▸ Set of tasks:
1 – Using the blog excerpt on changing habits, state whether each statement below agrees with it. Answer yes or no for each, and quote the text's deciding words exactly. (a) The author says change can be difficult. (b) The example goal limits after-dinner dessert to weekdays. (c) The book Atomic Habits is by James Clear.
2 – Extract the entries from the line containing "Given: Open the Format menu" through the end of the entries, including both ends, and copy those lines exactly.

▸ Document excerpt:
============

If you followed the advice in my last blog, "Look Back Before Planning Forward," you now have a plan of intentions/goals for 2019 along with specific actions that will help you achieve those goals. Bravo!





Often the work we need to do to achieve our goals involves changing our habits - either eliminating habits that work against our intentions, or creating new, more supportive ones. Either way, it involves change. And change can be difficult.





For example, maybe one of the things you want to do in the area of "eating healthier" is to limit dessert after dinner to weekends. No more weekday after-dinner sweets! But you've been having dessert after dinner since you were a kid. The meal just doesn't feel complete without it. How do you make that change (and stick to it)?





In his best-selling book, Atomic Habits, author James Clear says, "Bad habits repeat themselves not because you don't want to change, but because you have the wrong system for change...You do not rise to the level of your goals. You fall to the level of your systems."

============

▸ Records for this exercise:
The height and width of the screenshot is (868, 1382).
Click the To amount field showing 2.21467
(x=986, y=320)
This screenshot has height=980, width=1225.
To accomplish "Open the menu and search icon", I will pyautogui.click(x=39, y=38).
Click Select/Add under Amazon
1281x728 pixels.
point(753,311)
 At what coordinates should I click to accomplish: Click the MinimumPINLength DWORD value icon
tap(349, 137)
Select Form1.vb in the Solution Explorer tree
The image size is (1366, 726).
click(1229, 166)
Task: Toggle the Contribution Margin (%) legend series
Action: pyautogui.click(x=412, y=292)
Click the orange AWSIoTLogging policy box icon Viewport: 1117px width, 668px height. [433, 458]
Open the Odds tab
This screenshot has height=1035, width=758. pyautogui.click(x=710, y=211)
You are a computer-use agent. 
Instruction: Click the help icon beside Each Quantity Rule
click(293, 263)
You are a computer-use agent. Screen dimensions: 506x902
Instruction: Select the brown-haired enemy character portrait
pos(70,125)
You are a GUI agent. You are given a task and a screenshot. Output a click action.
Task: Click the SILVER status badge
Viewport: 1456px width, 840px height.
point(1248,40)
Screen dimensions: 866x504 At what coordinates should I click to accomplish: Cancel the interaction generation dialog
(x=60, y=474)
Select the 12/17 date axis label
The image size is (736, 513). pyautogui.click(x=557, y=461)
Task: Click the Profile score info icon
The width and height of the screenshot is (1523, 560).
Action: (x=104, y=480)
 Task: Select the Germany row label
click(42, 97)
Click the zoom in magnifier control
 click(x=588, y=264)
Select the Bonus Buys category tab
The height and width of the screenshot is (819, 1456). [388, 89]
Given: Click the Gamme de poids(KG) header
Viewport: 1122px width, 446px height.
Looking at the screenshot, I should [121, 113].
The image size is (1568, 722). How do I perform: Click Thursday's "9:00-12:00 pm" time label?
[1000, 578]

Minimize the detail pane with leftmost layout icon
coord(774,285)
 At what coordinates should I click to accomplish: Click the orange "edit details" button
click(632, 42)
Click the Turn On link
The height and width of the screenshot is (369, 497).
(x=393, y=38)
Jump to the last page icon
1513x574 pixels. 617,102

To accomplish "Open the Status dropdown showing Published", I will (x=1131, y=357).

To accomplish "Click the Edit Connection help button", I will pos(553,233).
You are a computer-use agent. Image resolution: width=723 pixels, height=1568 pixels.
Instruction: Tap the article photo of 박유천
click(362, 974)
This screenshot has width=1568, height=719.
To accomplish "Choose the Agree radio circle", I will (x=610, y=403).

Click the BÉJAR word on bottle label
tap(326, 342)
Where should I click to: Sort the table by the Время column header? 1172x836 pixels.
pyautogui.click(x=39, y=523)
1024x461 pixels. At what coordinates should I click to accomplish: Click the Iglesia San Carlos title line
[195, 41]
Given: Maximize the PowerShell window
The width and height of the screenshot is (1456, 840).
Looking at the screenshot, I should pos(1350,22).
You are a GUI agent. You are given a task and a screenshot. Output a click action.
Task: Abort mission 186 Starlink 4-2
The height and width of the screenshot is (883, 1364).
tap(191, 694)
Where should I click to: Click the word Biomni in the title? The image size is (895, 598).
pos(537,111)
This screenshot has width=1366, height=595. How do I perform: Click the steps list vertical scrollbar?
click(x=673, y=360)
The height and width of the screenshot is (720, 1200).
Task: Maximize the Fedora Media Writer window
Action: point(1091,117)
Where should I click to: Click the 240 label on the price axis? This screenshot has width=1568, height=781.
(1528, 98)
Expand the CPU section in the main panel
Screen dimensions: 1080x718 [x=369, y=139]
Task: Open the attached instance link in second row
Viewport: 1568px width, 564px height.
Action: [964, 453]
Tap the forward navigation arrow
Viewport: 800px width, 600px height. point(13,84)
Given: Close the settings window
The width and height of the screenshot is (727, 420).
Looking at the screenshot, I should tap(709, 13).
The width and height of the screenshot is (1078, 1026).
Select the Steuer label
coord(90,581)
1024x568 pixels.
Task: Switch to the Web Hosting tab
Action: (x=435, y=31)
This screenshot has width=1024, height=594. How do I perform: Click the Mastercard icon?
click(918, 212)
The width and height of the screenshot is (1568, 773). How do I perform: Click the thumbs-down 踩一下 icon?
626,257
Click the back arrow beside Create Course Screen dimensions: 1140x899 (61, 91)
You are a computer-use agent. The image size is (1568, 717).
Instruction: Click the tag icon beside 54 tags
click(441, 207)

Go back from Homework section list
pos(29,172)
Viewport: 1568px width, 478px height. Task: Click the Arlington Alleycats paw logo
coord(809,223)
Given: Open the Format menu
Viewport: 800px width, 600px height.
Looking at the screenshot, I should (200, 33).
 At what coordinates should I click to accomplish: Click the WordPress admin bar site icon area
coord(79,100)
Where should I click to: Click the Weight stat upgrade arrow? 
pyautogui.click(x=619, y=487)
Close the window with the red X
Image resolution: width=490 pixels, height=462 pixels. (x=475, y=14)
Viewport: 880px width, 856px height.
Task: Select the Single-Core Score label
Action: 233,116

============

▸ Exercise responses:
1 –
(a) Yes: "And change can be difficult."
(b) No: "limit dessert after dinner to weekends"
(c) Yes: "In his best-selling book, Atomic Habits, author James Clear says"

2 –
Given: Open the Format menu
Viewport: 800px width, 600px height.
Looking at the screenshot, I should (200, 33).
 At what coordinates should I click to accomplish: Click the WordPress admin bar site icon area
coord(79,100)
Where should I click to: Click the Weight stat upgrade arrow? 
pyautogui.click(x=619, y=487)
Close the window with the red X
Image resolution: width=490 pixels, height=462 pixels. (x=475, y=14)
Viewport: 880px width, 856px height.
Task: Select the Single-Core Score label
Action: 233,116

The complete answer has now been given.